*Monitoring Order: Visual Desire, the Organization of Web Pages, and Teaching the Rules of Design*

Few would deny, I think, that our senses of who-we-are have been shaped by the numberless images of (for example) thin, light-skinned, lightly-dressed women and men we consume daily in magazines and television. This paper argues, however, that we learn to desire more than thinness from such looking: repeated arrangements of images on page or screen teach us also to desire certain kinds of visual and abstract order (Bang, Kress and van Leeuwen, and Stafford).
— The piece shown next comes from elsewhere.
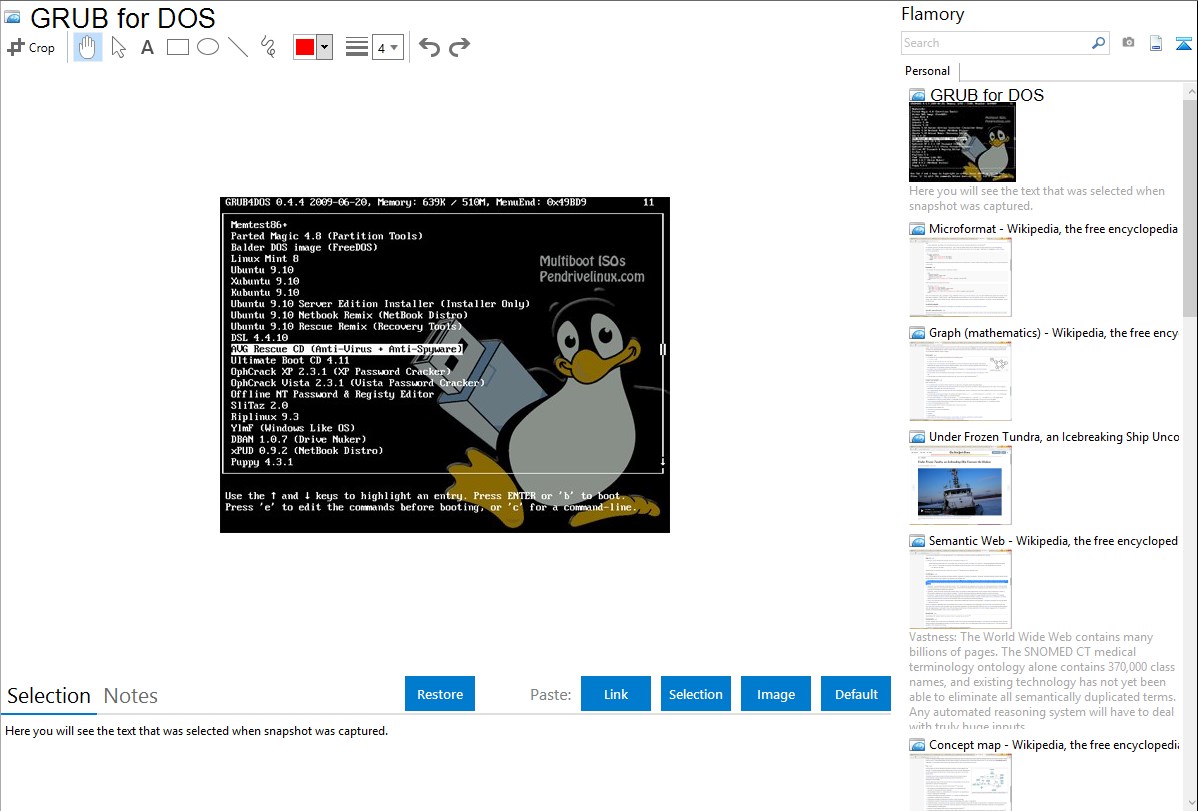Viewport: 1198px width, 811px height.
Task: Open the Microformat Wikipedia snapshot thumbnail
Action: (x=960, y=276)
When words are part of the arrangements -- as they are on the Web pages now part of many of our classes -- they too function as sensual representations of ideal structures (Smith; Ong).

But, just as we have learned that the Truth and Beauty in the paintings of the "Masters" are the truth and beauty of particular times and places (Leppert; Bryson; Berger), so too do we learn that the desire learned and expressed through our web arrangements is also not context-free -- although many texts encourage students to think of design in this way.

This presentation also argues, then, that when we address issues of Web design, we need to address how we have come to have the desires for visual order that we do, and what social structures are supported by such orderings. It is not a matter of teaching "rules" if we are to build effective pages, but of developing context-alert strategies for both the creators *and* the scrutinizers of Web pages.